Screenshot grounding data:
^^^^^^^^
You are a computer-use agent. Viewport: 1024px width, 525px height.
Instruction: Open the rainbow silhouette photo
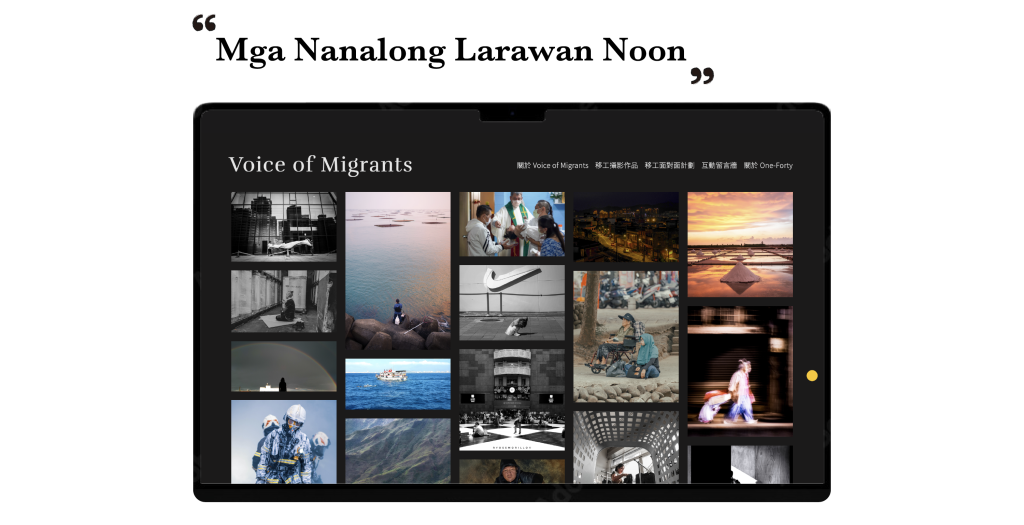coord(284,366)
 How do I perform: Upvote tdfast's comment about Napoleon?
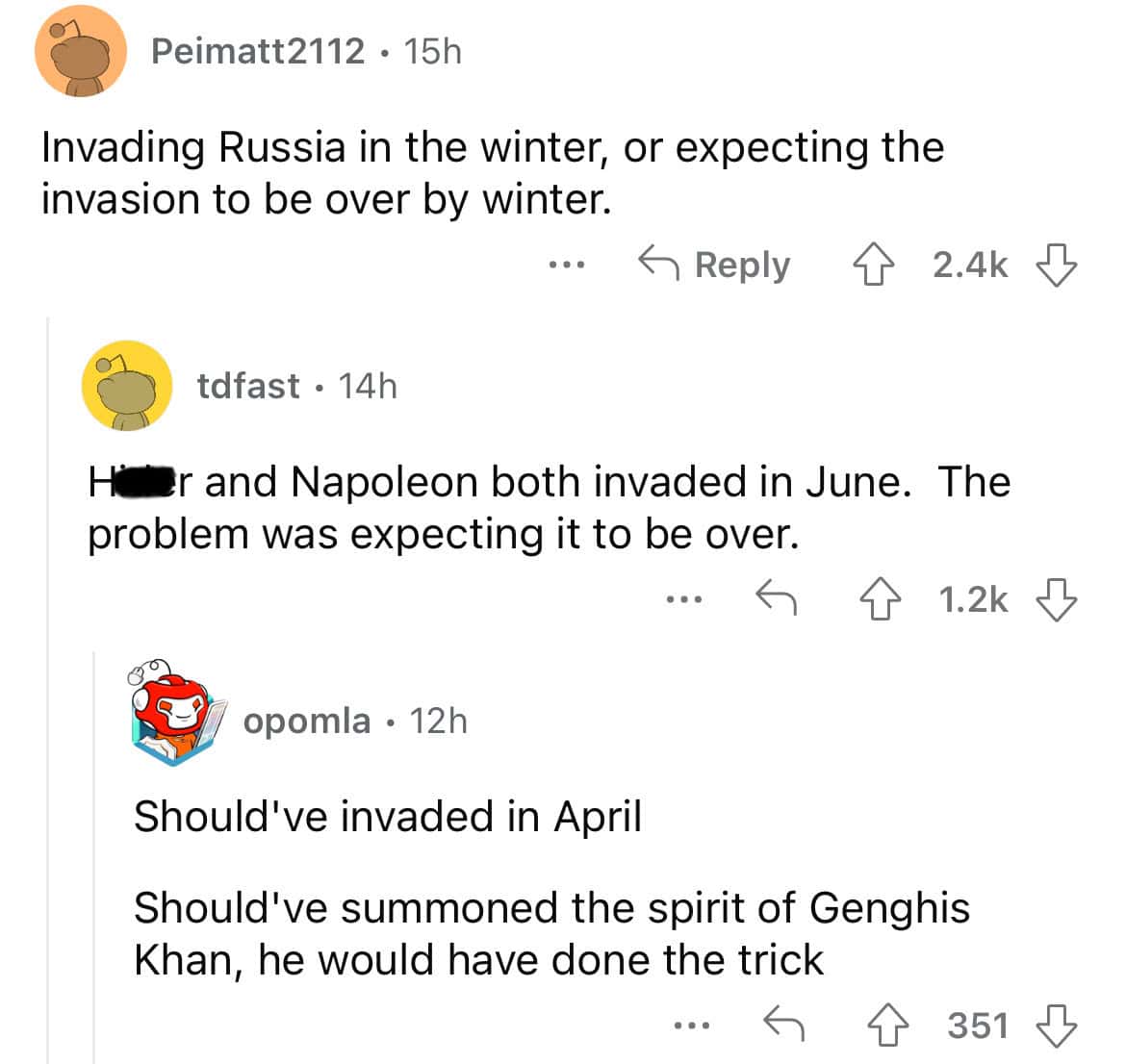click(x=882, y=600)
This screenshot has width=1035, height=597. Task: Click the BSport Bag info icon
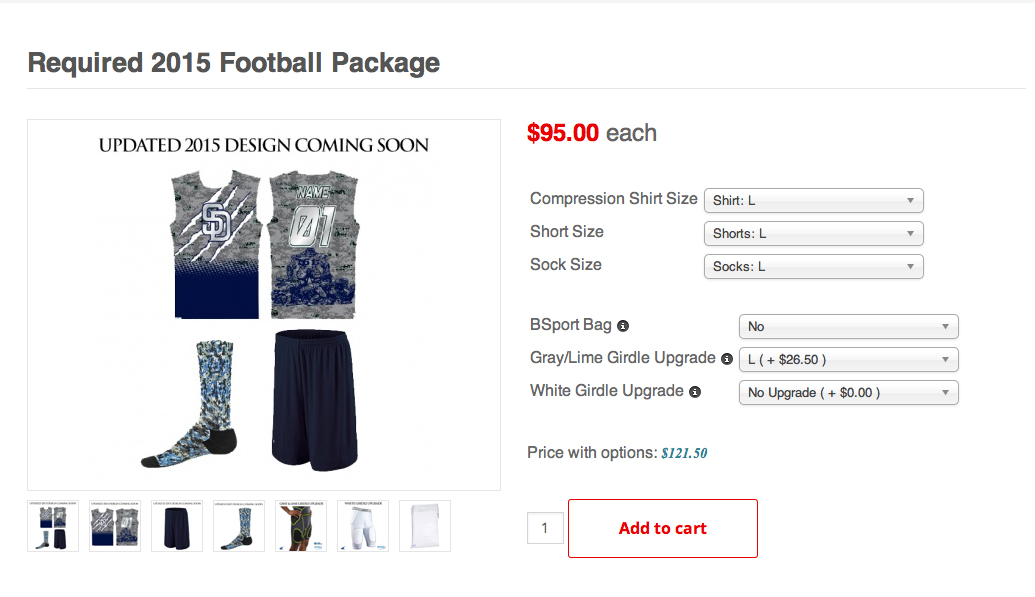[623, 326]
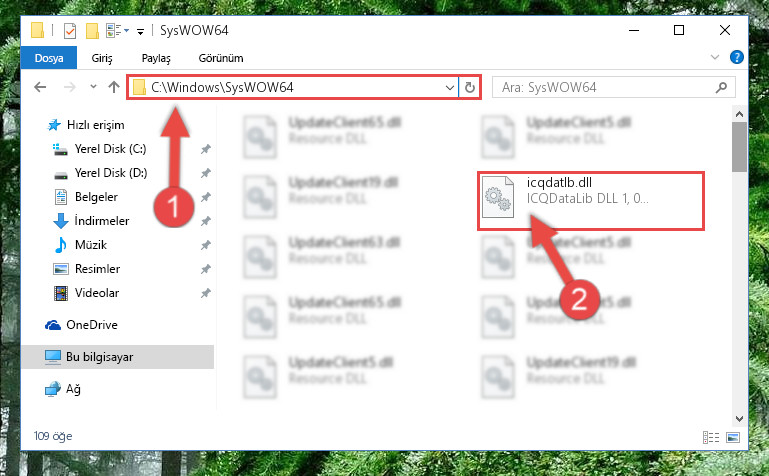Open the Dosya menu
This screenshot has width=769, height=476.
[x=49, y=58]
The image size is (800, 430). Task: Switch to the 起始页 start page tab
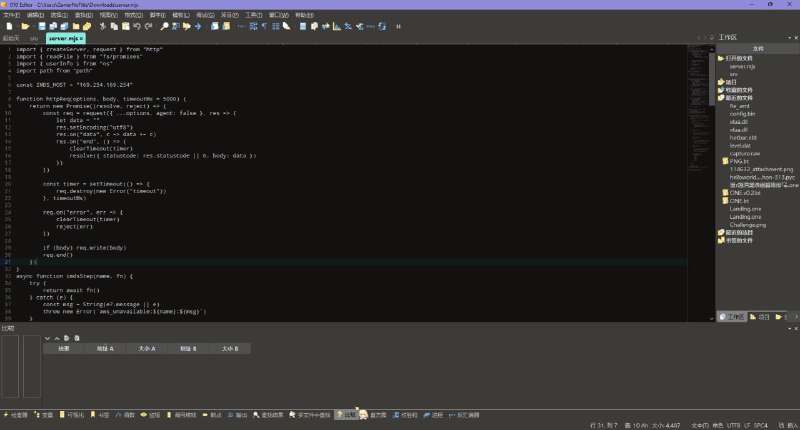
^^^^^^^^
Task:
Write out each entry word for word, images excluded.

Answer to the problem:
You are a computer-use agent. Viewport: 1024px width, 525px height.
Instruction: Open the rainbow silhouette photo
coord(284,366)
 How do I perform: Upvote tdfast's comment about Napoleon?
click(x=882, y=600)
This screenshot has width=1035, height=597. Task: Click the BSport Bag info icon
[623, 326]
Open the Dosya menu
This screenshot has width=769, height=476.
[x=49, y=58]
The image size is (800, 430). Task: Switch to the 起始页 start page tab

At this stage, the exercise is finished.